03. ダンゴムシを信じよ

 酒は赤ワインを用意して、再び彼女を誘う。

 返事は即答のイエス。

 飲みに付き合うというのだから、彼女にも十分にその気があるのかもしれないと、爽太郎の罪悪感は軽くなった。


 指示通りシンクで薬入りのワインを作り、テーブルへ運んで乾杯する。

 なかなかいい飲みっぷりを見て、彼女は酒が強いのかと考えた爽太郎だったが、実態はその逆だった。


 すぐに顔を真っ赤にして、暑いとシャツのボタンを一つ外す。

 トロンと妖しい目つきに、彼の方がどぎまぎした。

 眠くなってきちゃった、とつぶやいた彼女は、床に寝転んだ途端、無防備にも本当に目を閉じる。

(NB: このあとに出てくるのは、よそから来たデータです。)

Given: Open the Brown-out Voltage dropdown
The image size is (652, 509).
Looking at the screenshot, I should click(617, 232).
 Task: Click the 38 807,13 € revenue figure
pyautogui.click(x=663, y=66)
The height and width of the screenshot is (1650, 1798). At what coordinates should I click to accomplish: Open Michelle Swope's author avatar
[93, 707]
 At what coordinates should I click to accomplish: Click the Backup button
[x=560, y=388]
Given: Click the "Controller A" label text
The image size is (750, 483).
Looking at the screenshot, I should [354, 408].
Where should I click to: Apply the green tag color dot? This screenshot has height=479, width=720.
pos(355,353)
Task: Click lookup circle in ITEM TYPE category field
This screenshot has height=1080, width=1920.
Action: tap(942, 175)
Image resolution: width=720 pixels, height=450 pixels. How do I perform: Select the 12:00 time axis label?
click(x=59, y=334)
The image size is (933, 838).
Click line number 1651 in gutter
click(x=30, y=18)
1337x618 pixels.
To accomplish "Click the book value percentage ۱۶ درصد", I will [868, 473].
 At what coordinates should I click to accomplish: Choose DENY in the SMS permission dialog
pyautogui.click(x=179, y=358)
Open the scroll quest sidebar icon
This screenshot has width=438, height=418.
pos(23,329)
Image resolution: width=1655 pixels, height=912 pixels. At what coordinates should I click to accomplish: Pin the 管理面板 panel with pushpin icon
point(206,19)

 その寝顔を堪能する爽太郎を、いつの間にか整列していたダンゴムシたちが呼んだ。


「準備完了ですうー」

「いつでもどうぞー」


 隊長役は、いつもの一匹。

 さあ、彼女もダンゴムシにしよう! と宣言すると、皆から歓声が上がった。


「どういうこと? 何をするの?」

「みんなの力で、彼女にも仲間になってもらうんだよ」

「具体的には?」

「彼女の中へ入らせて。口からが簡単かな」


 集まったダンゴムシを一匹ずつつかみ、彼女の口へ入れろと言う。

 じっとダンゴムシを見つめた爽太郎は、たっぷり時間をかけた沈黙のあと、「うん」と大きく首を縦に振った。


 右手でダンゴムシをつまみ、左手は彼女の頬を支える。

 まず一匹、薄いリップの塗られた唇へ小さな虫を乗せた。

 ピンクの上に、愛らしい灰色が映える。


 モゾモゾと唇を掻き分けた一匹目は、無事に口腔内へと消えた。

 二匹目、三匹目と作業は続く。


 ゆっくり、丁寧に。

 決して焦らず、全員が確実に中へ進めるように注意する。

 彼女の口が閉じないように、時には顎を押さえ、舌に抵抗された際は指でダンゴムシを捩込んだ。


 三十三回の挑戦、三十三回の恍惚。

 ああ、素晴らしい――ダンゴムシが取り込まれていくほどに、彼は喜びに震える。


「俺だってやれる」


 ダンゴムシは、彼が無能ではないと証明してくれた。

 三十四匹目、最後の挿入を以って、彼の在り様は肯定される。


「よく頑張ったね。ありがと」

「こちらこそ」


 爽太郎を救ってくれた恩人を、彼は自らの唇で優しく挟む。

 その口を彼女の口に合わせ、ダンゴムシが移っていく感触を味わった。


「ありがとう」


 横たわる彼女の傍らで、爽太郎は待つ。

 一時間でも二時間でも、身じろぎせずにひたすら待った。


 変化を見逃さないように、瞬きすら嫌がる三時間が経過した頃だった。


「ははっ……」


 彼女が足を持ち上げ、静かに胸へと膝を引き付ける。

 頭も起こし、両腕は脇へ。

 仰向けのダンゴムシポーズに、爽太郎は破顔した。


「おかえり」


 彼もまた、彼女に並んで身を丸める。

 二つの大きなダンゴムシは、いつまでも解かれることない不可侵の球だった。



 ◇



 人知れず干からびた爽太郎も、いずれ発見されるだろう。

 七夕からずっと放置されたのだから、一ヶ月も経てば異臭で隣人が気づくはず。


 黒々とした爽太郎は、おぞましくも美しい。

 彼にたかる者たちによって、爽太郎は綺麗な球を保っていることであろう。